‘Tis that special time of year, The Holiday Retail Purchasing Season, a time when we traditionally print heartwarming human-interest stories designed to make you feel better about running up a level of debt normally associated with Mexico.
I have such a heartwarming story, which was published by The London Times and sent in by alert reader John Nicholls. The story, which I am not making up, concerns a man named Neil from Devon, England, who discovered an owl nesting in his garden. Each night, Neil would go outside and hoot to the owl. To his delight, he’d hear a hoot in reply; then he’d hoot some more. This went on night after night, month after month; Neil even kept a log of his conversations with the owl.
Then one day Neil’s wife got to talking about this with a neighbor, who said that her husband, whose name is Fred, had also been going out every night to hoot to the owl. At this point the women realized that their husbands had in fact spent an entire year hooting to each other. The owl was not involved at all. The owl was probably inviting its owl friends over to drink owl beer and listen to these two hooting twits and laugh until they fell off the branch.
I admit that this heartwarming story is not directly related to the holiday season, but doesn’t it make you feel better? You can say to yourself: “Maybe I will go broke this holiday season, and maybe I will wind up hospitalized with injuries sustained in hand-to-hand combat with other parents over who gets to buy the last Beanie Baby at the Toys Sure `R’ Expensive store, but at least I will not be spending my evenings standing in some cold, damp English garden exchanging hoots with a man named Fred!”

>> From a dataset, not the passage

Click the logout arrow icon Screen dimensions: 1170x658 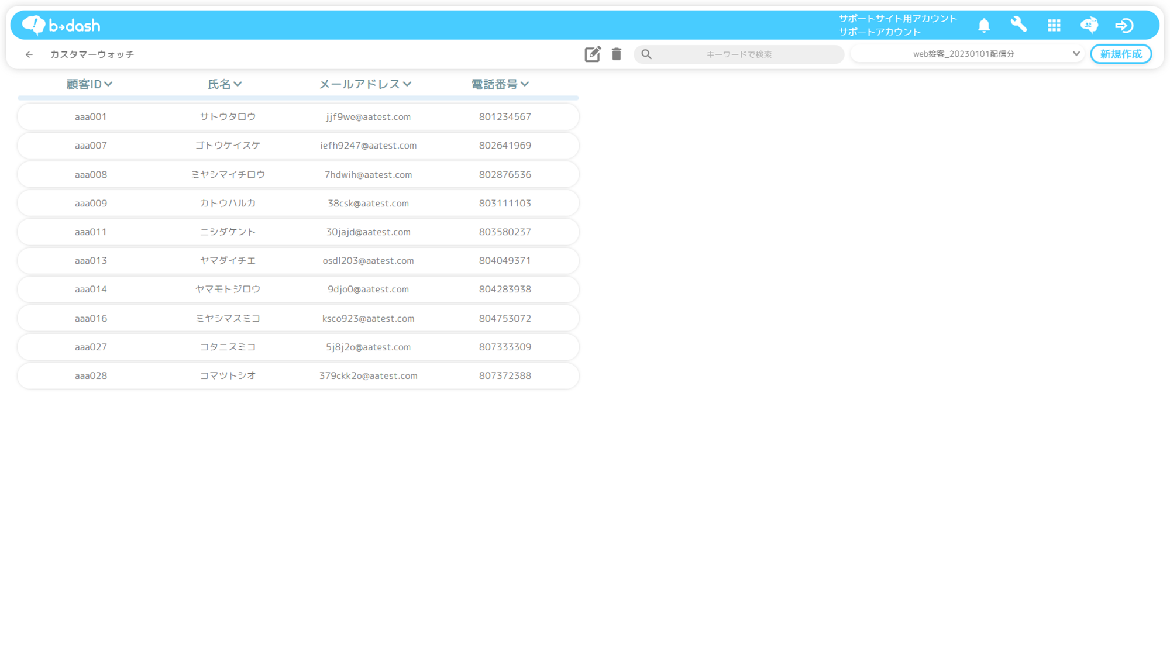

Yes, this is a time of year to count our blessings. Here’s another one: Thanks to science, we may soon have a new, mutant Christmas tree. I have here an Associated Press article, sent in by many alert readers, about a plant scientist at the University of California at Davis who has isolated a certain gene from a fish that glows in the dark. The scientist’s idea is to put this gene into a Christmas tree, which would result in — you guessed it — a Christmas tree that eats worms!

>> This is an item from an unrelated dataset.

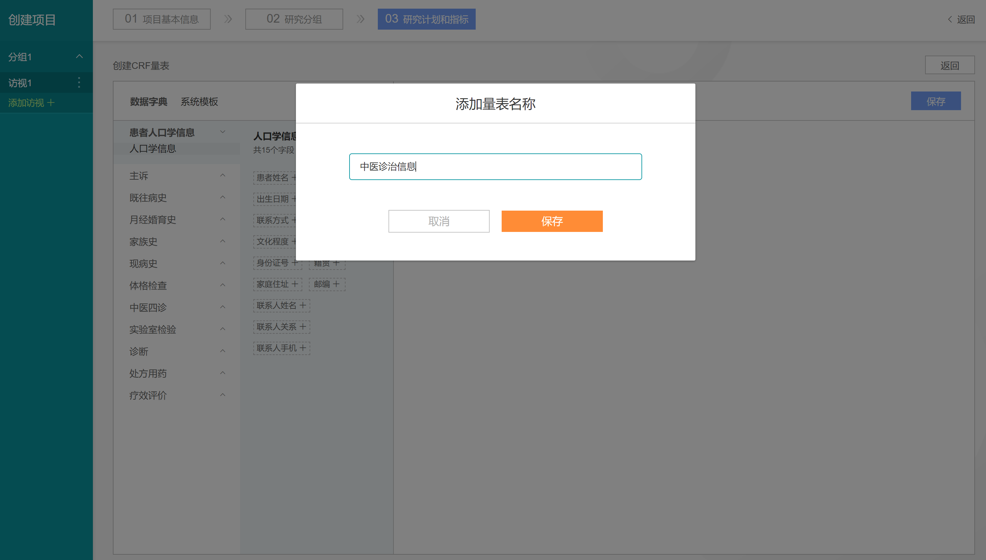Add the 联系人关系 field with plus
The image size is (986, 560).
[x=303, y=327]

No, seriously, it will be a Christmas tree that glows in the dark. Isn’t that wonderful?
No, it is not. I speak on behalf of every person who has ever attempted to put a Christmas tree into a Christmas-tree stand, only to wind up on the floor, covered with sap and thousands of pine-needle stab marks. Because the Christmas tree is the most vicious predator in the entire tree kingdom. You know how sometimes hikers disappear in the forest, and their decomposed bodies are found months later, and the authorities blame it on “exposure”? Did you ever stop to ask yourself: Exposure to what? I’ll tell you what: Christmas trees. They travel in packs and can strike like lightning with a variety of weapons.

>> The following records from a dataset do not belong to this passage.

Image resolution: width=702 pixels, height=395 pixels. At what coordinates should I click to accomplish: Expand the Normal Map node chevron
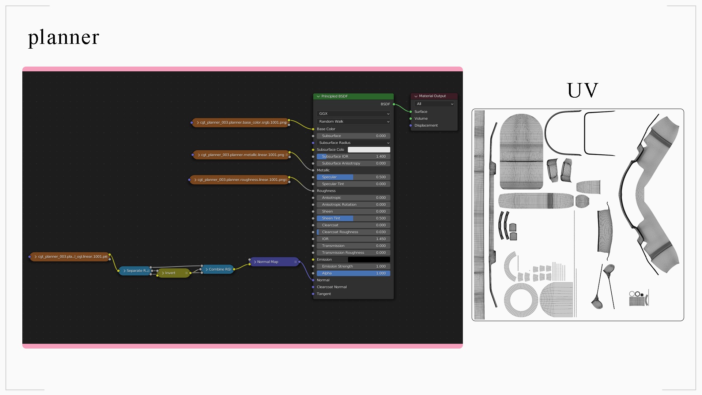[x=255, y=262]
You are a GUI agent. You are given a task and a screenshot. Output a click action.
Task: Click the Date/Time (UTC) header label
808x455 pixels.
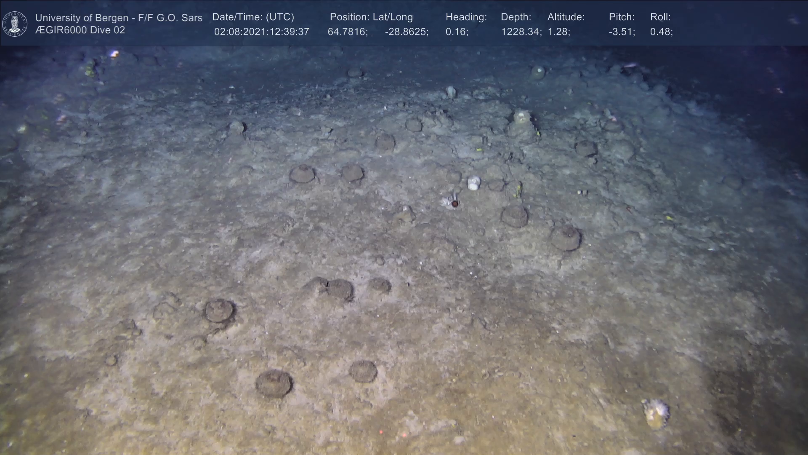click(253, 17)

FIRST CORONER: What do we have here?
SECOND CORONER: It appears to be another victim of “exposure.” Take a look at this.
SECOND CORONER: Wow! I’ve never seen a pine cone there before!
But as dangerous as Christmas trees can be in the wild, they are far more deadly when you corner one in your house and try to put a tree stand on it. So here’s what I want to know: If scientists are going to impart a new quality to Christmas trees, why would that quality be the ability to glow in the dark? What we consumers want in our Christmas trees is the quality of not poking us in the eye, combined with the quality of not always keeling over like fraternity brothers on Intravenous Vodka Night. I say if we’re going to inject genes into Christmas trees, let’s take these genes from some rigid, immobile organism, such as Robert Stack.
Maybe what we’re dealing with here is a scientific fad. I say this because of another AP story, also sent in by many alert readers, concerning scientists at Osaka University in Japan who have, using DNA obtained from a jellyfish, managed to create — I am not making this up, either — a glow-in-the-dark mouse . Why would they do this? Do they think regular mice are not already alarming enough? Do they think we want to come into our kitchen at 3 a.m. to enjoy a nutritious snack of congealed pizza, only to be confronted by glowing rodents scuttling around like something out of The X-Files ? And what will happen when — it’s only a matter of time — some scientist has one too many glasses of sake and decides to put some jellyfish DNA into a Christmas tree? Good luck getting THAT thing into a tree stand!
FIRST CORONER: Take a look at this.
SECOND CORONER: Wow! Looks like that pine cone was inserted with some kind of tentacle!
I’ve run out of space here, so let me just close this heartwarming holiday column by extending my sincerest generic wishes to each and every one of you, especially Neil and Fred, to whom I say, from the bottom of my heart: Hoot.